§ What to produce
Find every line below with the word "column". Then give only how many there are.
═══ Input records
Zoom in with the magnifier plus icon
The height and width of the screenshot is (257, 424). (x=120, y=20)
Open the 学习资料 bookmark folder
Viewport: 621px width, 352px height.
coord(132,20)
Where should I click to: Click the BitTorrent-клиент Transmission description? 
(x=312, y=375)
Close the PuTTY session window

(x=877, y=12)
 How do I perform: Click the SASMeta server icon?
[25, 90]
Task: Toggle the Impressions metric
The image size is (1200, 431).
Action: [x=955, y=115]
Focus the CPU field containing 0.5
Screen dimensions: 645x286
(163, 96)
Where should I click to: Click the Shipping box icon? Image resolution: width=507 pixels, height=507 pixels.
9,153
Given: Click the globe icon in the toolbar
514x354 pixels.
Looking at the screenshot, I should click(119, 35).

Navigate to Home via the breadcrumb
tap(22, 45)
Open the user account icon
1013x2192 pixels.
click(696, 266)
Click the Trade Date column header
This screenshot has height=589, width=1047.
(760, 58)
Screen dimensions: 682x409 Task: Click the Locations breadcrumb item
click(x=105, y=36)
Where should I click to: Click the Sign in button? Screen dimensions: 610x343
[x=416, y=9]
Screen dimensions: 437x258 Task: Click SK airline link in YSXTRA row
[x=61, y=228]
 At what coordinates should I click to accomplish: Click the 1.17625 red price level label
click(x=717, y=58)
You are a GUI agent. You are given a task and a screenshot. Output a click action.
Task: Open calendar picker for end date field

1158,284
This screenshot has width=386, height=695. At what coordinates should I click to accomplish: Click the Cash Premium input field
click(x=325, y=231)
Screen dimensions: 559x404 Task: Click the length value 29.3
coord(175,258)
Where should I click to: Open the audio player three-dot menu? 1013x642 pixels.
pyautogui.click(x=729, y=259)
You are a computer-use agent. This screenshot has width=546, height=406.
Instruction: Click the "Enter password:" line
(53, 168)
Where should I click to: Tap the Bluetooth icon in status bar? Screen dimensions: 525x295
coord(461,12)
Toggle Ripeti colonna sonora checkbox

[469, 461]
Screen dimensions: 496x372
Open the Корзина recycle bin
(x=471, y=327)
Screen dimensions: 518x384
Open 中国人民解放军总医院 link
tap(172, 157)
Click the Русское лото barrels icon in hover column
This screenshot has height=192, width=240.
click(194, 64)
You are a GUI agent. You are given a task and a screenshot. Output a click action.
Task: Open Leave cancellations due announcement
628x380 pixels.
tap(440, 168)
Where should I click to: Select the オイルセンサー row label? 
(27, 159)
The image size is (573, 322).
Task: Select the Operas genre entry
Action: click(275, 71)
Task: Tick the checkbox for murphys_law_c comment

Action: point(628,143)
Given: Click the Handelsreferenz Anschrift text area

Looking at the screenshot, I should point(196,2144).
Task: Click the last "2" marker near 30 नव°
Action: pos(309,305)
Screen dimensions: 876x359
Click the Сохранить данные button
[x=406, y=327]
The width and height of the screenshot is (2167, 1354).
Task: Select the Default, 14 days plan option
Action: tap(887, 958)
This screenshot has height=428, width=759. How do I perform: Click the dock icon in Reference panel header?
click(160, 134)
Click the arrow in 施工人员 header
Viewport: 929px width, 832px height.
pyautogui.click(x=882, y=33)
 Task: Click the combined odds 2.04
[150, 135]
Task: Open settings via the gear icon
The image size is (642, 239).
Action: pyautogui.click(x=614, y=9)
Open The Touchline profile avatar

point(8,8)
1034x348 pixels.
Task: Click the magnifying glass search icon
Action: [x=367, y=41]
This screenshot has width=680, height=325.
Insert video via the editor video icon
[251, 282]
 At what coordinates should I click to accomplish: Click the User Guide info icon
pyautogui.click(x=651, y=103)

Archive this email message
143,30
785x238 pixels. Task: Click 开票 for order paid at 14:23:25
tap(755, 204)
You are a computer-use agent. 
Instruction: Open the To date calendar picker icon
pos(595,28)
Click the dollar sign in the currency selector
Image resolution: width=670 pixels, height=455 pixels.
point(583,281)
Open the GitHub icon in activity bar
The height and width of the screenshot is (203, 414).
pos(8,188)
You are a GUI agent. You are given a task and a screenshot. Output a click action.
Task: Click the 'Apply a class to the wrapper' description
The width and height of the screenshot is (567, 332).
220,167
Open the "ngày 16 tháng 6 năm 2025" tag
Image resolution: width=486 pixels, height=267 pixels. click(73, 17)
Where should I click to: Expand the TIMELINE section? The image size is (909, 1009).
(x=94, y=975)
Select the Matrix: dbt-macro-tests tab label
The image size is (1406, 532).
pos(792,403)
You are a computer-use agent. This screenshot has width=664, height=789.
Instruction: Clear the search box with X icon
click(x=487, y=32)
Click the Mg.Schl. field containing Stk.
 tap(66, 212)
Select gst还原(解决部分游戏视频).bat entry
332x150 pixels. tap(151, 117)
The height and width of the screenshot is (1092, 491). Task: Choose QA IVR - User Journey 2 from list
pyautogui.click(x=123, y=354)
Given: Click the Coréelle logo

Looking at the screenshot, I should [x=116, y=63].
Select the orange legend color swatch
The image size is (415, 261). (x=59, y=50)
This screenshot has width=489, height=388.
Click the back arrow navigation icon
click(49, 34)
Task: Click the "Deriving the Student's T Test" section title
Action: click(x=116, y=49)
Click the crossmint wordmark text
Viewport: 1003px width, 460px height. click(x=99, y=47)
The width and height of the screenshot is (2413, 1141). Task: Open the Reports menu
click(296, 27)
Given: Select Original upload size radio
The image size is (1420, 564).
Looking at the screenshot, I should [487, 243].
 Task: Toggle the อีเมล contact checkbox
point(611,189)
══════
§ Task result
2